Mapping the physical world
Text models could train on scraped web data. But the next generation of AI needs accurate, consistent information about the physical world. Robots navigating cities, autonomous vehicles, and augmented reality all need high-fidelity digital maps to make decisions against.
The problem is that existing aerial data is fragmented. It comes from various contractors with different sensors at different accuracies, making it nearly impossible to train reliable geospatial models. Satellite imagery, while covering most of the planet, lacks the resolution. The data layer AI companies need simply doesn't exist yet.
Spexi is trying to build it using gig workers and drones. The company has more than 10,000 pilots fly standardized missions at 80 meters altitude. In the past 18 months, they've covered more than 6 million acres across 300 North American cities at higher resolution than satellites or traditional aerial imagery, says Bill Lakeland, Spexi's CEO.

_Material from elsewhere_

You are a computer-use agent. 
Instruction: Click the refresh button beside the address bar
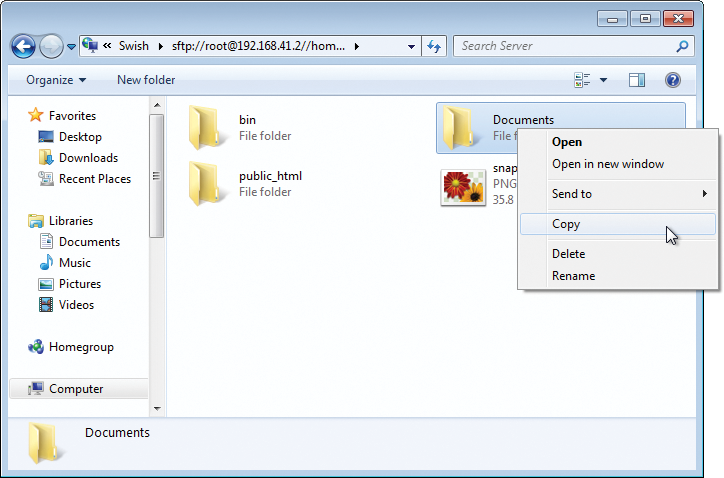[434, 46]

Spexi is working with companies like Niantic to train large geospatial models for augmented reality and robotics. Unlike language models, these need constant updating as buildings rise and roads change. It's a version of the same problem plaguing ChatGPT and other LLMs — how to keep models current without retraining from scratch. Lakeland's team is working on algorithms to predict when and where updates are needed, but it remains an unsolved research challenge.
Big data's second chance
One of the world's largest PC manufacturers has been collecting telemetry data for seven years. No one has looked at it. When Sachin Dharmapurikar's team at The Modern Data Company finally analyzed it, they discovered that two of the 70 fields had been collected incorrectly the entire time.
Dharmapurikar's company helps enterprises transform legacy data into structured, contextualized datasets designed for specific business questions rather than general storage. A decade ago, companies began tracking everything and storing it in the cloud, assuming that collecting data would eventually yield insights. Instead, it created expensive, siloed, unmanaged data landscapes.
When ChatGPT exploded in popularity, many executives thought they'd finally found an easy solution. Just feed all that stored data into an LLM and watch the magic happen. Dharmapurikar calls this the "ChatGPT curse."
The reality is more complex. Companies need four things: data quality at scale, the ability to trace lineage and explain how conclusions were reached, governance to prevent AI hallucination, and semantic metadata that contextualizes data in business terms. The lifetime value of a retail customer is different from an enterprise customer, for example. Without that context, models will infer incorrectly.
Even when the data exists, it's often trapped. Sales, manufacturing, and web teams collect data in silos, and transferring it between departments requires bureaucracy and red tape. AI needs information from across an organization, but the reality is fragmented systems that don't talk to each other.
Dharmapurikar says the industry is finally getting realistic. "People are now more calculated, more rational and pragmatic about this stuff," he says. "The reality is kicking in big time that there is no easy solution."